* [Written exercise] Which lines in the records below contain the word "Where"? Pull out each of those lines in full.
-- BEGIN Data supplied --
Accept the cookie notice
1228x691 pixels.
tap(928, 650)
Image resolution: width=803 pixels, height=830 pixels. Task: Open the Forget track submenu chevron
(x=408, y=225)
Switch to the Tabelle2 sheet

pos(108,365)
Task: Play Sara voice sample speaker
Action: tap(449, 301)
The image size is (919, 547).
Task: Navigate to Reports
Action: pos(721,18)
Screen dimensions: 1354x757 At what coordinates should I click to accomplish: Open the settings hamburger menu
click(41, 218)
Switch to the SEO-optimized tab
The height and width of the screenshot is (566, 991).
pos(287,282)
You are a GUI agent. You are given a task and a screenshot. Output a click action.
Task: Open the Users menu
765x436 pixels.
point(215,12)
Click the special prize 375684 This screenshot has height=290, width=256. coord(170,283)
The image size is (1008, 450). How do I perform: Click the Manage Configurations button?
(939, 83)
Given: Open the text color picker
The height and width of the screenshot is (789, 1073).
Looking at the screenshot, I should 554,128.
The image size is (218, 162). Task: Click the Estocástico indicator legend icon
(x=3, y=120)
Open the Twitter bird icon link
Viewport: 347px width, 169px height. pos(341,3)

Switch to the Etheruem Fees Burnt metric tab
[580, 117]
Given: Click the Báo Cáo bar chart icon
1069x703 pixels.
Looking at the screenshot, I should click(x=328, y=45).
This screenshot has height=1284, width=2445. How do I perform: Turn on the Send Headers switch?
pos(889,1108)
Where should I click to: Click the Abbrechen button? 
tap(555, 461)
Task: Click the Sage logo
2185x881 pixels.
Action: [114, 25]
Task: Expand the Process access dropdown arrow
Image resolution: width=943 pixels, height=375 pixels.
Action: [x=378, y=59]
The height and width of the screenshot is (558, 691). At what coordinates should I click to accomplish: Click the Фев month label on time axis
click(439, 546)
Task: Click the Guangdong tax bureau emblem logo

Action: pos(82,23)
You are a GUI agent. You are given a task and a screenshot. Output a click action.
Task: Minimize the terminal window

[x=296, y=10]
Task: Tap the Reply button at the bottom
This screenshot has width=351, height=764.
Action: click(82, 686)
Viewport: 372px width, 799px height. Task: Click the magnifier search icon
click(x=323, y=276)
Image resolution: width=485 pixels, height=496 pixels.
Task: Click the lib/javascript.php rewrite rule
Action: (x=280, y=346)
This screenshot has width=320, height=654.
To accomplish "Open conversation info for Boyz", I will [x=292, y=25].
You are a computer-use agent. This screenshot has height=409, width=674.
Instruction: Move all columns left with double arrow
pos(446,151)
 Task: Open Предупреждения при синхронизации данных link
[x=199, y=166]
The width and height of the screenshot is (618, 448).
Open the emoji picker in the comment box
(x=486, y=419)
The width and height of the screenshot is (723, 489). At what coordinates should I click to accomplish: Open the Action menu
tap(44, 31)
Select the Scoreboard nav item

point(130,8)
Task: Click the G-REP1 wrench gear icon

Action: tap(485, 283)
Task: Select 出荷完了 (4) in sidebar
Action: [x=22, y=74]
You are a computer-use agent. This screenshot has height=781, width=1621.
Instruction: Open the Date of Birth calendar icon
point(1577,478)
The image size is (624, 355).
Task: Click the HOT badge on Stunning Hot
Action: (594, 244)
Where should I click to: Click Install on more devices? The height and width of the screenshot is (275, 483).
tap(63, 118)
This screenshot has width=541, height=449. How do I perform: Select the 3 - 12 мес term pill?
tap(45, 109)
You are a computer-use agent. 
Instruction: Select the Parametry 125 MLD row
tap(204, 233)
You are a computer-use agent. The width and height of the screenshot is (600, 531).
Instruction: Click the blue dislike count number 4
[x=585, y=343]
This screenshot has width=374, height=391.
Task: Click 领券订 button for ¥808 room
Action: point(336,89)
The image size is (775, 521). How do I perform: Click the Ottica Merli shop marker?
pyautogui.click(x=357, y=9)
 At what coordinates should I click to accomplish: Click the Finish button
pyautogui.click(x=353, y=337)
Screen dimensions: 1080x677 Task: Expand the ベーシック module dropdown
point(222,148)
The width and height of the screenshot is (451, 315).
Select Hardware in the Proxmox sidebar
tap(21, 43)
-- END Data supplied --
* [Finished task]
Where should I click to: Click the Abbrechen button? 
Where should I click to: Click Install on more devices? The height and width of the screenshot is (275, 483).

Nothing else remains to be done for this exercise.